6.4 Other Activities. Either Partner (other than the General Partner in such capacity) (the “Interested Party”) may engage in or possess an interest in other business ventures of any nature or description, independently or with others, whether presently existing or hereafter created, and neither the Partnership nor either Partner other than the Interested Party shall have any rights in or to such independent ventures or the income or profits derived therefrom.
6.5 Transactions with Affiliates.
(a) Nothing in this Agreement shall preclude transactions between the Partnership and either Partner or an Affiliate or Affiliates of any Partner acting in and for its own account, provided that any services performed or products provided by the Partner or any such Affiliates are services and/or products that the General Partner reasonably believes, at the time of requesting such services and/or products, to be in the best interests of the Partnership, and further provided that the rate of compensation to be paid for any such services and/or products shall be comparable to the amount paid for similar services and/or products under similar circumstances to or by independent third parties in arm’s length transactions.
(b) All bills with respect to services provided to the Partnership by a Partner or any Affiliate of a Partner shall be separately submitted and shall be supported by logs or other written data.
6.6 Exculpation. Neither the General Partner nor any Affiliate of the General Partner nor any of their respective partners, shareholders, officers, directors, employees or agents shall be liable, in damages or otherwise, to the Partnership or to the Limited Partner for any act or omission on its or his part, except for (i) any act or omission resulting from its or his own willful misconduct or bad faith, (ii) any breach by the General Partner of its obligations as a fiduciary of the Partnership or (iii) any breach by the General Partner of any of the terms and provisions of this Agreement.

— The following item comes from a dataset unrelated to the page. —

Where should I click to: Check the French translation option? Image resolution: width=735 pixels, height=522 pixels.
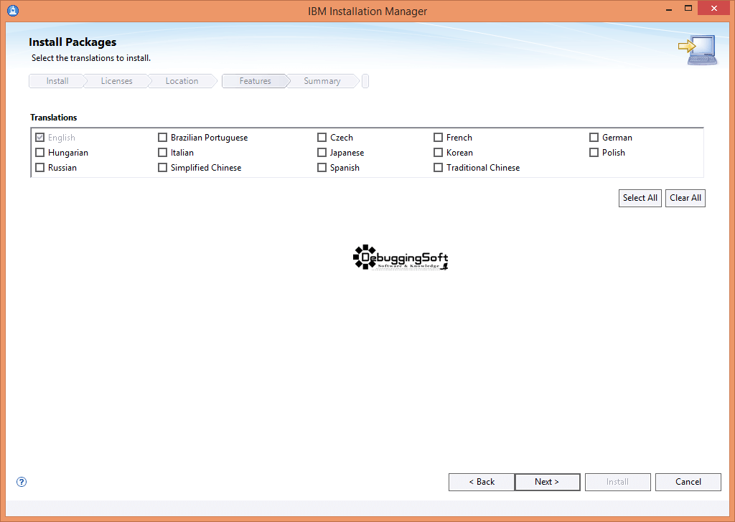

The Partnership shall indemnify, defend and hold harmless, to the fullest extent permitted by law, the General Partner and each of its Affiliates and their respective partners, shareholders, officers, directors, employees and agents, from and against any claim or liability of any nature whatsoever arising out of or in connection with the assets or business of the Partnership, except where attributable to the willful misconduct or bad faith of such individual or entity or where relating to a breach by the General Partner of its obligations as a fiduciary of the Partnership or to a breach by the General Partner of any of the terms and provisions or this Agreement.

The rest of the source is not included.